26-21-9, (.545), fifth in Pacific Division
Deadline Cap Space
$38,364,807 today, $55,628,970 in full-season space, 0/3 retention slots used, 45/50 contracts used per CapFriendly
Upcoming Draft Picks
2022: ANA 1st, ANA 2nd, ANA 4th, ANA 5th, TOR 5th, NSH 6th
2023: ANA 1st, ANA 2nd, ANA 3rd, ANA 4th, ANA 5th, ANA 6th
The name that likely jumps off the page for many NHL fans is defenseman Hampus Lindholm, who’s in the final season of a $5.21MM AAV deal and is a pending UFA. However, the Ducks do hope to extend Lindholm, so unless it becomes apparent in the next few weeks that an extension isn’t possible, he likely won’t be moved.
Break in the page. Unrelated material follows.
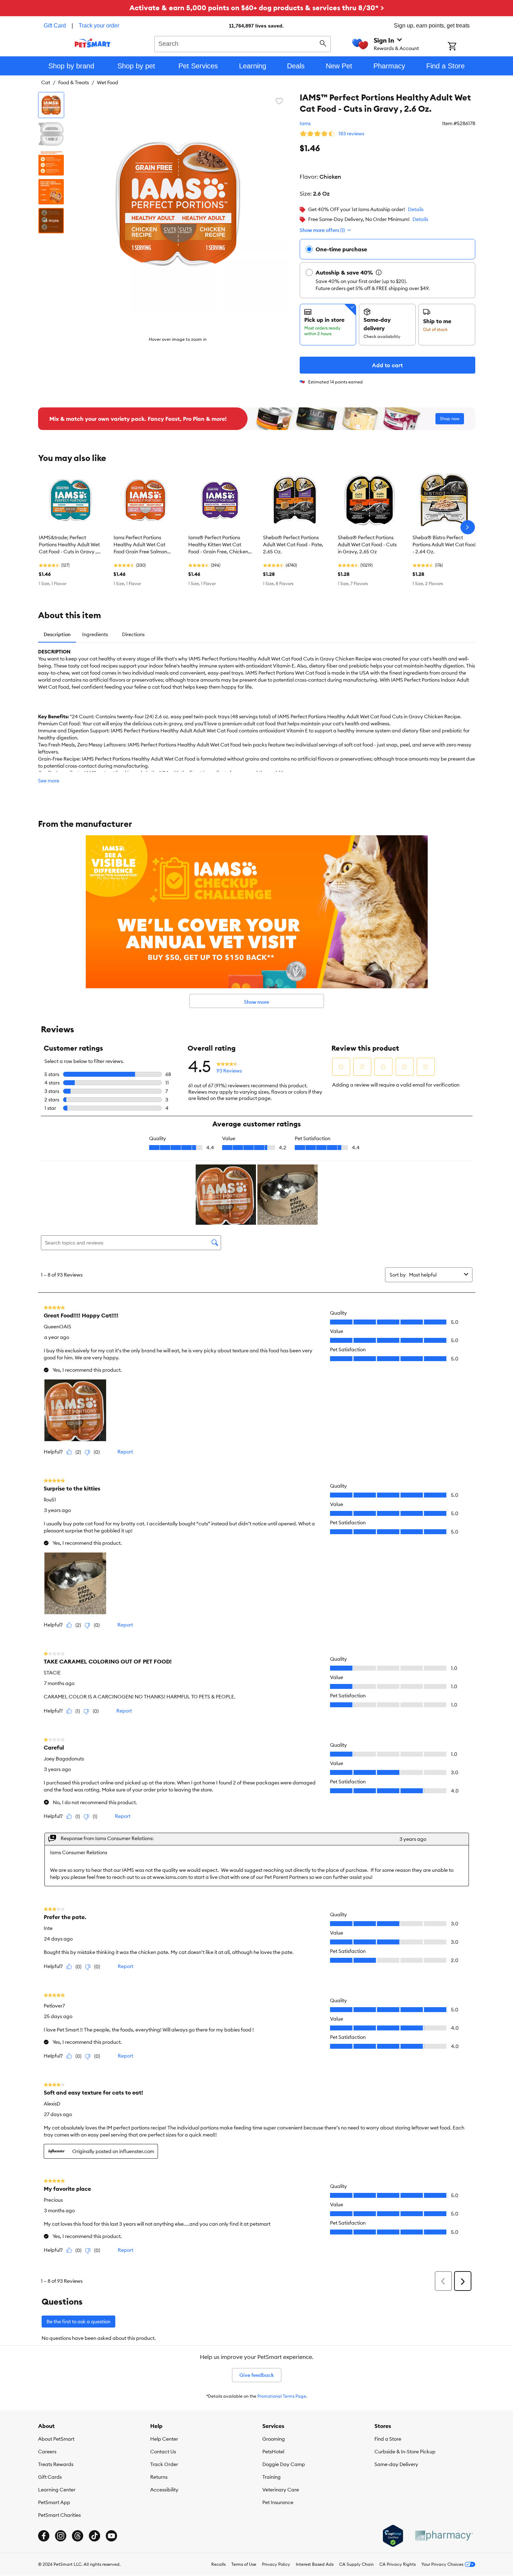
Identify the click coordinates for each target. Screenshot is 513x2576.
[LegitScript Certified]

One forward who could likely get shipped out of town after many years of speculation is Rickard Rakell. He’s also a pending UFA with a cap hit of $3.79MM, an extremely reasonable hit for Rakell, who has 15 goals and 26 points in 46 games this season. He would provide great middle-six depth for any team looking to add another scoring winger to their lineup, and with Anaheim’s breadth of forward prospects, he may not really fit into their long-term plan at this point.
There’s also Nicolas Deslauriers, who was nearly a Pittsburgh Penguin at last year’s trade deadline. Now a pending UFA as well with a $1MM cap hit, the gritty fourth-line checking winger is the type of player playoff teams salivate over to complete their lineup. He has nine points in 53 games this season.
There’s also the question of captain Ryan Getzlaf, who’s again a pending UFA after signing a one-year deal to remain in Orange County. He’ll likely control his own destiny, but if he wants to chase another Stanley Cup in what could be his last season, Anaheim would likely oblige.
Defenseman Josh Manson is definitely another trade candidate and another pending UFA. One of the better defensive defensemen in the league, he can handle top-four minutes with ease and can play a bruising game. But he’s on the shelf right now with an injury, and it’s uncertain whether he’ll be healthy before the Trade Deadline. If he’s not, he can’t be moved while on injured reserve.
1) Defense Prospects — Anaheim’s starting to get good things out of their young defensemen like Drysdale and Josh Mahura. But the team’s prospect pool remains top-heavy as players like Jacob Larsson begin to flame out. The team’s best defensive prospect right now is likely Jackson LaCombe out of the University of Minnesota, and while he’s solid, they could use another piece or two like him to help round out their list of prospects. If teams are willing to part with players instead of draft picks in any deadline deals Anaheim makes, they’d do best to shoot for a ’D’.
2) More Draft Picks — The Ducks only have six selections in each of the next two drafts, trading away their 2022 3rd for an additional 2021 3rd last year and trading away their 2023 7th for Alexander Volkov, who has since departed the organization. The team should definitely be in a contending position in three or four years at this trajectory, and they’ll need more players from these upcoming drafts to step into the lineup on cheap, entry-level deals as they begin to spend to the salary cap again.